Task instructions
Continue the gcc-patches email thread below about the is_simple_vla_size function from where it stops.

Page
━━━━━━
X-Spam-Checker-Version: SpamAssassin 3.4.6 (2021-04-09) on server2.sourceware.org
List-Id: <gcc-patches.gcc.gnu.org>

Prathamesh Kulkarni <prathamesh.kulkarni@linaro.org> writes:
> On Thu, 10 Aug 2023 at 21:27, Richard Sandiford
> <richard.sandiford@arm.com> wrote:
>>
>> Prathamesh Kulkarni <prathamesh.kulkarni@linaro.org> writes:
>> >> static bool
>> >> is_simple_vla_size (poly_uint64 size)
>> >> {
>> >>   if (size.is_constant ())
>> >>     return false;
>> >>   for (int i = 1; i < ARRAY_SIZE (size.coeffs); ++i)
>> >>     if (size[i] != (i <= 1 ? size[0] : 0))
>> > Just wondering is this should be (i == 1 ? size[0] : 0) since i is
>> > initialized to 1 ?
>>
>> Both work.  I prefer <= 1 because it doesn't depend on the micro
>> optimisation to start at coefficient 1.  In a theoretical 3-indeterminate
>> poly_int, we want the first 2 coefficients to be nonzero and the rest to
>> be zero.
>>
>> > IIUC, is_simple_vla_size should return true for polynomials of first
>> > degree and having same coeff like 4 + 4x ?
>>
>> FWIW, poly_int only supports first-degree polynomials at the moment.
>> coeffs>2 means there is more than one indeterminate, rather than a
>> higher power.
> Oh OK, thanks for the clarification.
>>
>> >>       return false;
>> >>   return true;
>> >> }
>> >>
>> >>
>> >>   FOR_EACH_MODE_IN_CLASS (mode, MODE_VECTOR_INT)
>> >>     {
>> >>       auto nunits = GET_MODE_NUNITS (mode);
>> >>       if (!is_simple_vla_size (nunits))
>> >>         continue;
>> >>       if (nunits[0] ...)
━━━━━━
Information provided
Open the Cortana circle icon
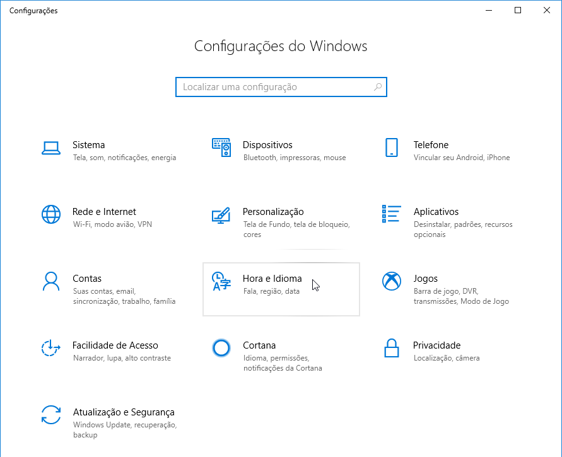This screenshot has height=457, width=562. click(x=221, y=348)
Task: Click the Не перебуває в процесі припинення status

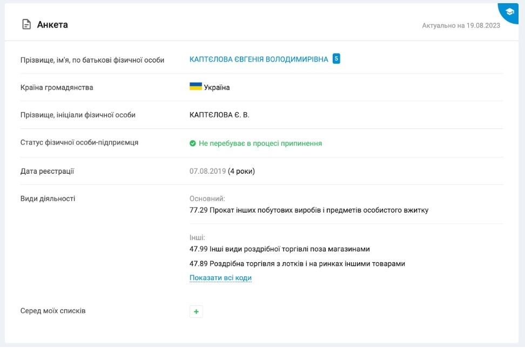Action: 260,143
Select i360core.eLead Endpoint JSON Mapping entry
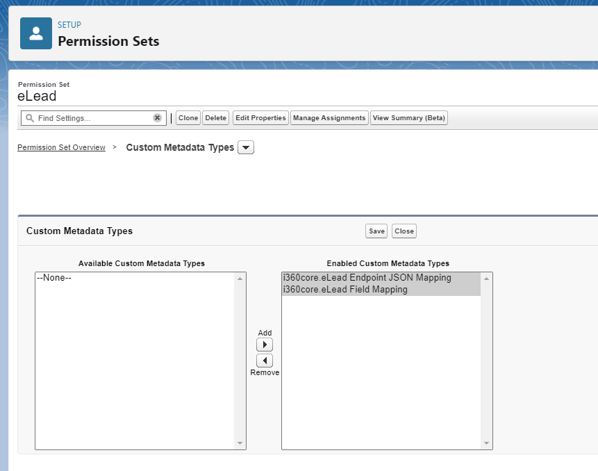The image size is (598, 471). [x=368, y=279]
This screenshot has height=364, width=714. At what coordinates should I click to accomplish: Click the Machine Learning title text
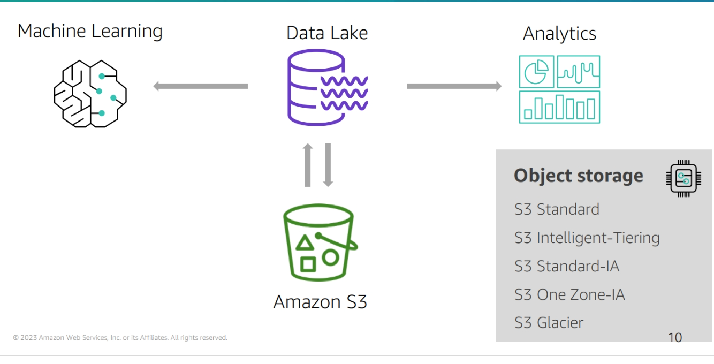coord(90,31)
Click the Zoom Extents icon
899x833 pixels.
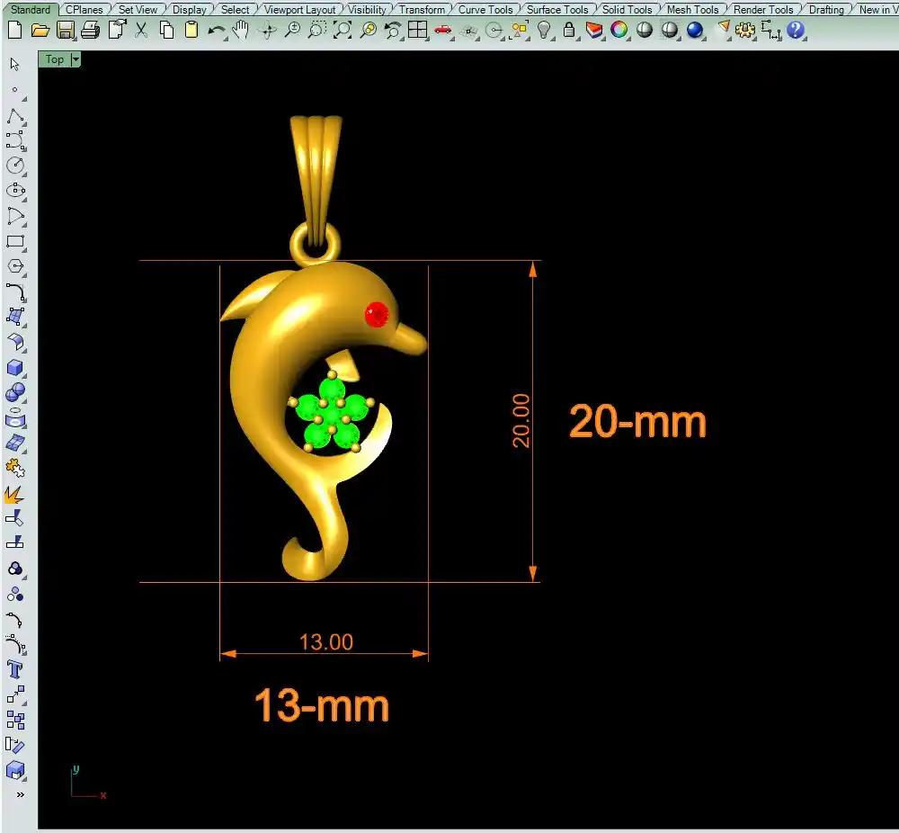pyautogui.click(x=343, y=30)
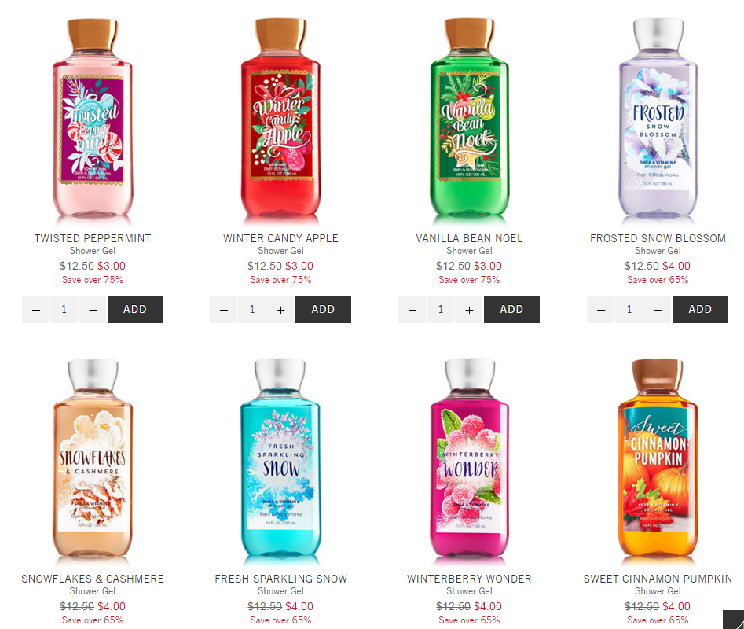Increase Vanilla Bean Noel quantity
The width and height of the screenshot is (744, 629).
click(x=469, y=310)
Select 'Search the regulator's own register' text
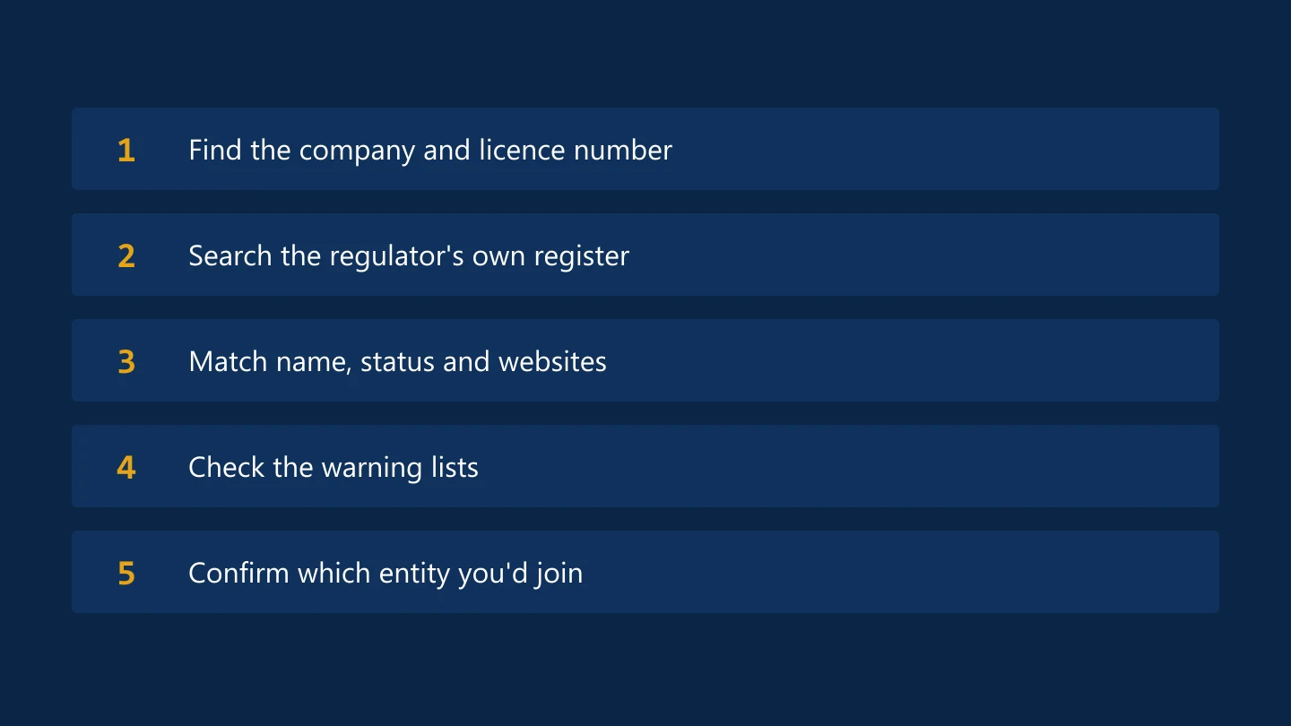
━━━━━━
Task response
>> >>         test_... (mode);
>> >>       ...
>> >>
>> >>     }
>> >>
>> >> test_vnx4si_v4si and test_v4si_vnx4si look good.  But with the
>> >> loop structure above, I think we can apply the test_vnx4si and
>> >> test_vnx16qi to more cases.  So the classification isn't the
>> >> exact number of elements, but instead a limit.
>> >>
>> >> I think the nunits[0] conditions for test_vnx4si are as follows
>> >> (inspection only, so could be wrong):
>> >>
>> >> > +/* Test cases where result and input vectors are VNx4SI  */
>> >> > +
>> >> > +static void
>> >> > +test_vnx4si (machine_mode vmode)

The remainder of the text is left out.